Aborsi Berujung Maut, Pemidanaan Dipertanyakan
Keywords:
Criminal Liability, Judicial Considerations, Pertanggungjawaban Pidana, Putusan HakimAbstract
Abstrak: Penelitian ini bertujuan untuk mengkaji secara yuridis bentuk pertanggungjawaban pidana terhadap pelaku tindak pidana aborsi yang mengakibatkan hilangnya nyawa, dengan menelaah Putusan Nomor 204/Pid.Sus/2024/PN Makassar sebagai objek kajian. Fokus penelitian diarahkan pada kesesuaian penerapan norma pidana serta pertimbangan hukum hakim berdasarkan asas legalitas, asas kesalahan, dan asas proporsionalitas dalam hukum pidana. Metode penelitian yang digunakan adalah penelitian hukum normatif dengan sifat deskriptif-analitis melalui pendekatan perundang-undangan, pendekatan kasus, dan pendekatan konseptual. Bahan hukum yang digunakan meliputi bahan hukum primer dan sekunder berupa literatur, jurnal ilmiah, serta doktrin hukum pidana. Hasil penelitian menunjukkan bahwa terdakwa dalam Putusan Nomor 204/Pid.Sus/2024/PN Makassar dinyatakan terbukti secara sah dan meyakinkan melakukan tindak pidana aborsi yang mengakibatkan kematian dan dijatuhi pidana penjara selama 5 (lima) tahun. Penjatuhan pidana tersebut didasarkan pada terpenuhinya unsur perbuatan melawan hukum, kesalahan, kemampuan bertanggung jawab, serta tidak adanya alasan pemaaf, dengan mempertimbangkan alat bukti yang sah dan fakta persidangan. Penelitian ini menyimpulkan bahwa putusan hakim telah mencerminkan kepastian hukum dan keadilan substantif, namun tetap diperlukan konsistensi penerapan norma agar pemidanaan tidak hanya bersifat formal, tetapi juga berorientasi pada perlindungan hak hidup.

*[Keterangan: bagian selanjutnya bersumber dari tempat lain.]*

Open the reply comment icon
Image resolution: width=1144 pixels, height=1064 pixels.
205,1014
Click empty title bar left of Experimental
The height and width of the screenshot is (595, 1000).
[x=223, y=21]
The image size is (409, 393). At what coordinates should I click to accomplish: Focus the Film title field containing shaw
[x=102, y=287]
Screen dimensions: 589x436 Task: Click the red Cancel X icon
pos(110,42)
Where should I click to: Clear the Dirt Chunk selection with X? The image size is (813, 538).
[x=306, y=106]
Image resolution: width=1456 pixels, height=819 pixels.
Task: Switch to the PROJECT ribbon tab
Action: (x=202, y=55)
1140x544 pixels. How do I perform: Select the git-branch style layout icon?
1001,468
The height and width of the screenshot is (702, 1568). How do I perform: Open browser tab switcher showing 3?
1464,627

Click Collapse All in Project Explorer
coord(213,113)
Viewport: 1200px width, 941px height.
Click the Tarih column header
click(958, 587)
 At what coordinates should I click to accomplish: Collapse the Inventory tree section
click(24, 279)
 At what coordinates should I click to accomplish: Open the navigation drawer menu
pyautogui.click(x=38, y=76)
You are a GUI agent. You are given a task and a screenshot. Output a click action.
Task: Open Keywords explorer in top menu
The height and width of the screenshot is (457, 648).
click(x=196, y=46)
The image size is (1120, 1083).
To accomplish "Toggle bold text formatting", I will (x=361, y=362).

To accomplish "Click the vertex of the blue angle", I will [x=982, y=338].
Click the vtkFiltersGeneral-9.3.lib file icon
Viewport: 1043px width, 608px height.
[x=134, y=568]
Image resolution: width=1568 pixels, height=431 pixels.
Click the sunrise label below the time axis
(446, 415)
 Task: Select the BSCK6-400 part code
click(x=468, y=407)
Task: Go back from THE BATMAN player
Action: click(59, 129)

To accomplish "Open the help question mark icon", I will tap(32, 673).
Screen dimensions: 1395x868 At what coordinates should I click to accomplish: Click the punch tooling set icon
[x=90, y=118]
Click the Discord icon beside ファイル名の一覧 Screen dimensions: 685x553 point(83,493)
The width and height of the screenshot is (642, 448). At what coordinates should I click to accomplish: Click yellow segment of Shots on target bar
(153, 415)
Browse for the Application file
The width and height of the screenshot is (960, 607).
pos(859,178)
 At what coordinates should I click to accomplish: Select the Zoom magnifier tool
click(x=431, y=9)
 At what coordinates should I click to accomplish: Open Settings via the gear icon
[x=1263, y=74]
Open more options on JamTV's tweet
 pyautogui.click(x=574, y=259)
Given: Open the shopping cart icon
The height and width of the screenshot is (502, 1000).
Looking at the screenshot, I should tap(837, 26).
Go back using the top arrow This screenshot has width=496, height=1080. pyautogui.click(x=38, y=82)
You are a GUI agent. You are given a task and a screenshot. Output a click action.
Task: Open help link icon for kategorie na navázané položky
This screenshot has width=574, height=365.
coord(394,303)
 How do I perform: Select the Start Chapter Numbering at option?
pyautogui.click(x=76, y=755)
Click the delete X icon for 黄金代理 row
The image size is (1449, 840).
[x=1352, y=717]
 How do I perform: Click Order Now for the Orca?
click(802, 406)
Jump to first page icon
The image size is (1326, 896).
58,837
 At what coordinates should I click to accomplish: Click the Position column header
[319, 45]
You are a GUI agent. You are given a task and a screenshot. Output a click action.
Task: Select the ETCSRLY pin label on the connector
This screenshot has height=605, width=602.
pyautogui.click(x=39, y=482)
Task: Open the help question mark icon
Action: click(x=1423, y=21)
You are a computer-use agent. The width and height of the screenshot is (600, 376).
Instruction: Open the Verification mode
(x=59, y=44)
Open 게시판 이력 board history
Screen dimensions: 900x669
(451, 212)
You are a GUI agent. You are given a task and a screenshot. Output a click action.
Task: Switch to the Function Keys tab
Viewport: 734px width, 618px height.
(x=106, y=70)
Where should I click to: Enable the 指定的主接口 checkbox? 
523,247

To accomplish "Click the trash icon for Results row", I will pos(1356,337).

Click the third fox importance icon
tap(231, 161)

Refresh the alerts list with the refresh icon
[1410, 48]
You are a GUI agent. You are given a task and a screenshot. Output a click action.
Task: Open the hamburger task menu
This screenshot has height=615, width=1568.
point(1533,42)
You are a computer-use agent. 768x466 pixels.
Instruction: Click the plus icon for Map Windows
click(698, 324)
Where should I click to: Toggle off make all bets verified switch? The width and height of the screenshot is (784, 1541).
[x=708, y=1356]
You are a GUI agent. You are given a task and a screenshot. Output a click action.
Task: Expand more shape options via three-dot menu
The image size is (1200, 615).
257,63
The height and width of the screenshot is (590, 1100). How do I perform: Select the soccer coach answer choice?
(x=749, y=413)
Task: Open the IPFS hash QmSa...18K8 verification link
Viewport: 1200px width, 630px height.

Abstract: This study aims to conduct a juridical analysis of criminal liability imposed on perpetrators of abortion resulting in death by examining Decision Number 204/Pid.Sus/2024/PN Makassar as the object of analysis. The research focuses on the conformity of the application of criminal law provisions and the judicial considerations based on the principles of legality, culpability, and proportionality in criminal law. This study employs normative legal research with a descriptive-analytical approach, utilizing statutory, case, and conceptual approaches. The legal materials consist of primary and secondary sources, including statutory regulations, legal literature, scholarly journals, and doctrines in criminal law. The results indicate that the defendant in Decision Number 204/Pid.Sus/2024/PN Makassar was lawfully and convincingly proven to have committed the criminal offense of abortion resulting in death and was sentenced to five years of imprisonment. The imposition of the sentence was based on the fulfillment of the elements of unlawful conduct, culpability, criminal responsibility, and the absence of exculpatory grounds, taking into account valid evidence and facts revealed during the trial. This study concludes that the judicial decision reflects legal certainty and substantive justice; however, consistent application of legal norms remains necessary to ensure that sentencing is not merely formalistic but also oriented toward the protection of the right to life.